Society and history have made our community well aware that even the most benign encounter between black males and law enforcement can result in death. When black women, often as a last resort, call the police on black men, people within the community are appalled. This is why I’m never surprised when I hear about black women who don’t report cases of abuse or assault that are perpetrated by black men. Black women have been conditioned to protect black men, even, and almost exclusively, at their own expense. Scarier, is that we live in a culture where the hyper-masculinity attributed to the black male and the hyper-sexuality attributed to the black female work to support abusive and sexually exploitative behavior. Our community rallies around R. Kelly (a child predator) and Bill Cosby (a serial rapist) but demonizes Robin Givens (a domestic violence survivor). The double standards do not stop there, however, because, in all areas of life, black women who hold black men accountable become villains. Black women who file for child support are gold diggers and should be woman enough to support their children on their own. Black women who file police charges for domestic violence are being spiteful. And the black women who are raped? Like most women, we should’ve dressed more appropriately or not flirted as much. We should’ve stopped after two drinks or simply known better. No matter what we did to deserve this the end result is clear: no one wants to hear about it and we damn sure better not call the police and ruin a black man’s life. What about the life of the black woman though? Who speaks on the physical ruin and spiritual destitution that we are driven to yearly as we protect the black man at all costs?
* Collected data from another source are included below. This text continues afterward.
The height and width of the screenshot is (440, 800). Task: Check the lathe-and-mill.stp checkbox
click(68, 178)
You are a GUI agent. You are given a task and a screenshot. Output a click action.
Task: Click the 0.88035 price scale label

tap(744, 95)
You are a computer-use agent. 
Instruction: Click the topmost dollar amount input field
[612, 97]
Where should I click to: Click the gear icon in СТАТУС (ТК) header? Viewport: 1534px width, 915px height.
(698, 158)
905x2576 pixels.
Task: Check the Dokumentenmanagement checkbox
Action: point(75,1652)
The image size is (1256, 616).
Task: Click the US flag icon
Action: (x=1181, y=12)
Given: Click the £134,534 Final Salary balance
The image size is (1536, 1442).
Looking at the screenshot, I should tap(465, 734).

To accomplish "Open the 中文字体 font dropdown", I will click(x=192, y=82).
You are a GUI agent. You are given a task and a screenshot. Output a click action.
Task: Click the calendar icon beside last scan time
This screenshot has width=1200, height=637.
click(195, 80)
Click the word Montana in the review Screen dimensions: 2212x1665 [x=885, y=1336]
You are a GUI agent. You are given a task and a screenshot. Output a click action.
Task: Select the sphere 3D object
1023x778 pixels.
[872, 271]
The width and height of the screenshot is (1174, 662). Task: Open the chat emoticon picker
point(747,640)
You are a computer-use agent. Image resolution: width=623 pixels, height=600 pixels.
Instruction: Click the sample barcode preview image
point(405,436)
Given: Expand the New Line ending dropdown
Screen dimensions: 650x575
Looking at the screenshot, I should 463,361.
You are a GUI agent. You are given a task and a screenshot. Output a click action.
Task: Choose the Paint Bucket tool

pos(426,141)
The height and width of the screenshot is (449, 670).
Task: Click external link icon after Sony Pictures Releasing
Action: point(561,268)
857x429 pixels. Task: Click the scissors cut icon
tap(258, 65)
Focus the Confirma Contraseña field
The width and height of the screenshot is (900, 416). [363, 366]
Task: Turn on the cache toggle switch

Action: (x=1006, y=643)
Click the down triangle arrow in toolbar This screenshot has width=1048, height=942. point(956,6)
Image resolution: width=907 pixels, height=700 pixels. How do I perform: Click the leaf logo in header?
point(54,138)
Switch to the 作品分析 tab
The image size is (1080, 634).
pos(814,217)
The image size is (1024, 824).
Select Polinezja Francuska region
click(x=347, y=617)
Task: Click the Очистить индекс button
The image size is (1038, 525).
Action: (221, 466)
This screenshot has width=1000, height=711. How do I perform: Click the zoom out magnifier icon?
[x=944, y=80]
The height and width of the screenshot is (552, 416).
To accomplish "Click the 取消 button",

The black community, in more ways than other cultures or communities, is like chess in the sense that the queen is able to move in ways no other piece can, is tasked with protecting the king, and yet is still second to him in rank. This is the life of a black woman. We are expected to be all and to be able to hold a black man down and shield him but we are still second to him. I want to offer some poignant ending or something to look forward to but honestly, I can’t. All I know is that I’m still learning how to put myself first and say I matter too. Repeating, that I matter too. Black women are notorious for faking it until we make it.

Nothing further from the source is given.